Exactly. When you say track symptoms, it makes me think about the fatigue, as we mentioned earlier. All of our patients are tired, so how do you quantify that? How can you really home in on the fatigue? I've learned to ask what the patients do for a hobby, what they do for work, and how the fatigue is impacting their life. And I'm doing this when I'm training new hires. How is the fatigue challenging the patient? Can they still go out with their friends and meet up for that Friday night movie? Are they able to work without taking a lot of breaks? I’m trying to get them to tell us how the fatigue is really impacting them instead of them just saying, "Oh yeah, I'm really tired." That's something that I think about in terms of tracking symptoms.

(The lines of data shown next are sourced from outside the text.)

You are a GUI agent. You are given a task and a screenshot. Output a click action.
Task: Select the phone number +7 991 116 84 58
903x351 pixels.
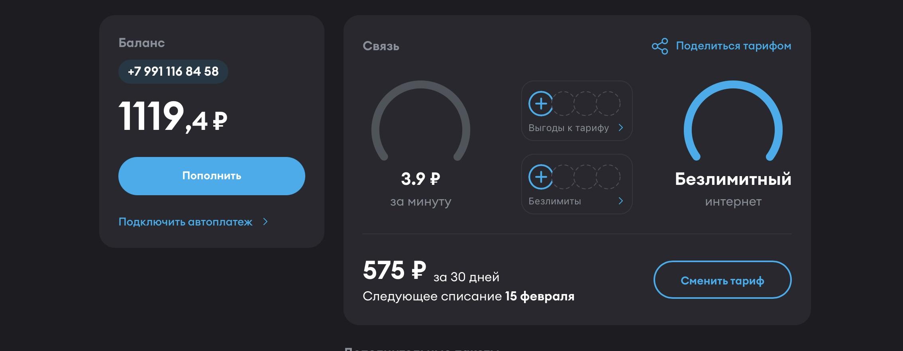pyautogui.click(x=173, y=72)
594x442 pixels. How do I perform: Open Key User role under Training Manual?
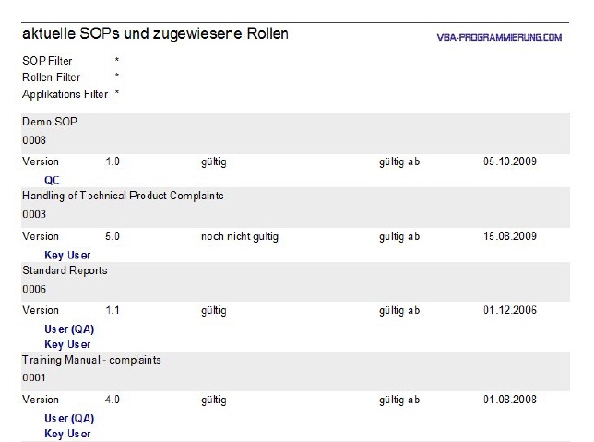click(x=67, y=434)
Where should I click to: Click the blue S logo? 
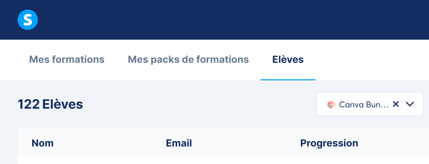tap(28, 20)
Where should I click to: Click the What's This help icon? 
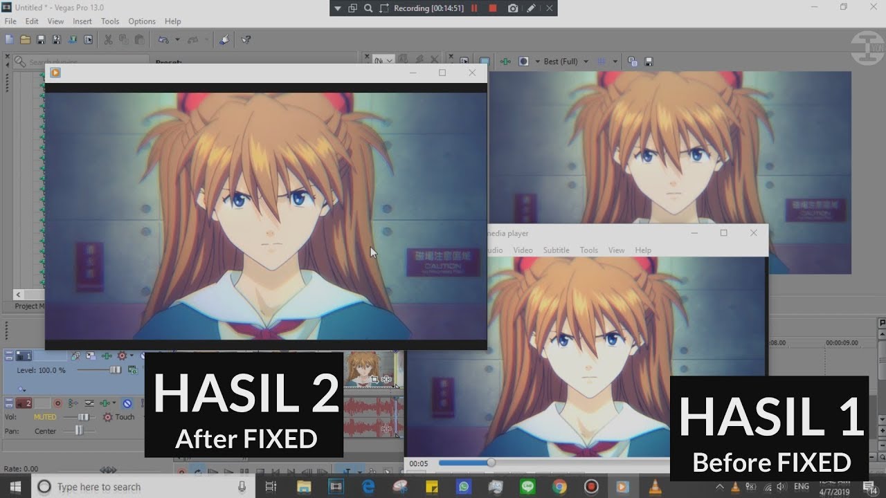point(246,40)
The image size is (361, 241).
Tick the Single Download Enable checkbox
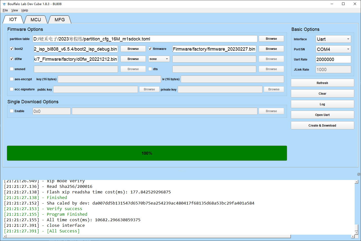point(12,111)

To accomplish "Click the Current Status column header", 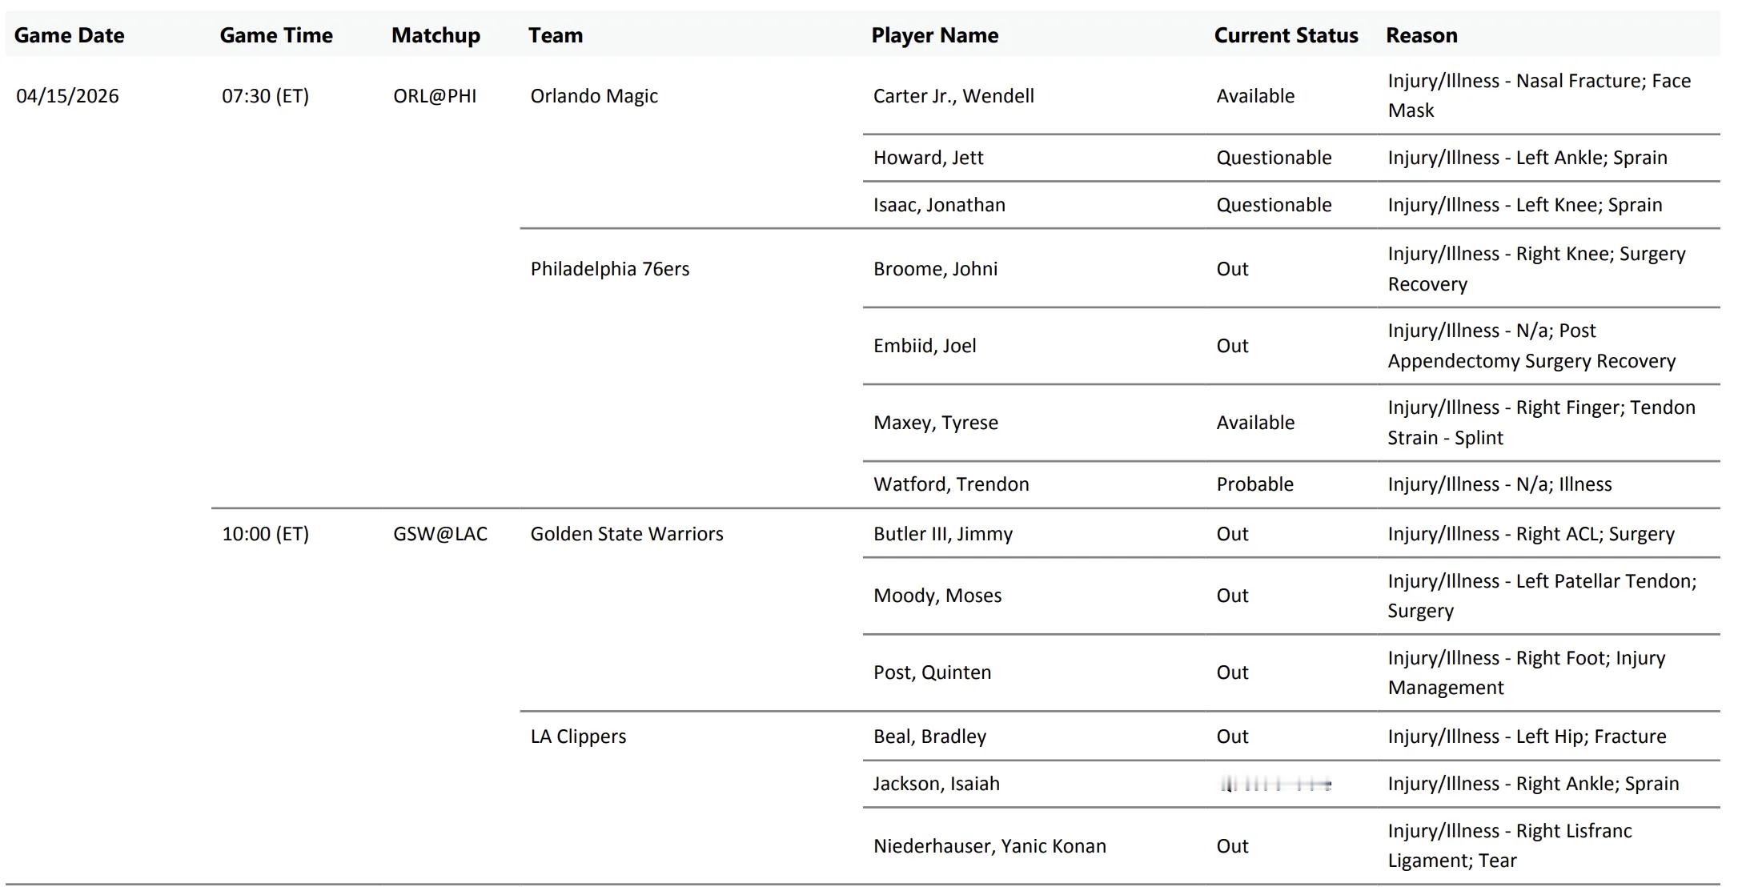I will pyautogui.click(x=1286, y=35).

And particularly with the spleen, patients and other clinicians may not always know that someone has a huge spleen. So I've gotten in the habit of asking patients if they’re having any pain on their left side. Are they able to lie on their left side? Because we know that that can be a telltale sign that something's going on. As clinicians, we have to know the symptoms and talk to the patients, find out what's really going on with them. It'll help us to assess whether there's potentially any change or anything going on in terms of their myelofibrosis.

Lindsey Lyle

Absolutely. You're exactly right. It's a dynamic disease that does not stay the same.

Tajuana Bradley

Right. As we know, their disease can change over time, and so can their symptoms.

Lindsey Lyle

We need to know how things are changing. I know you’re responsible for onboarding new APs, so for these new APs who are really trying to understand myelofibrosis, I was just thinking of a couple of resources that were particularly helpful to me when I started. I find the “How I Treat” articles that are published in Blood to be so helpful. I mean, they're high level, but they're also very well-done articles that help describe the disease process, prognostication, and current treatment landscape. Additionally, the JADPRO MPN Resource Center¹ is also very helpful. There's a Fast Facts tab on the webpage. It’s a great place for APs who are not as familiar with MPNs to go, especially for background information on the different MPN subtypes. And of course, there are the NCCN Guidelines.² I don't know if you have any places that you send people or resources that were your go-to for information as a new grad?

Tajuana Bradley

In addition to what you just recommended, I also have them check out Voices of MPN³ as well as MPN Connect.⁴ I distribute a printed symptom tracker from Voices of MPN that has pictures and annotations on it.⁵ The symptom tracker enables patients to track their symptoms from one visit to the next. I'll use that as I'm onboarding new APPs. They may not even be new grads but perhaps new to oncology in general. Of course, the NCCN Guidelines have detailed explanations of each disease process with an excellent discussion and literature review, so that's a good place to start as well.

Lindsey Lyle

Oh, I totally agree. And I like that you direct them to the patient tracking websites because that's so important. If they can understand what the patient is experiencing or thinking about, it helps the AP to make that connection with their patient and think, "Oh gosh. Okay, these are the things they're going to be watching for." And so, from my perspective as their provider, I want to really focus in clinically. That's a really good tip.

Tajuana Bradley

This is really good information for all APs to have. Thanks for chatting today, Lindsey.

Lindsey Lyle

Thanks to you too. This is such an important topic. Let’s talk again soon!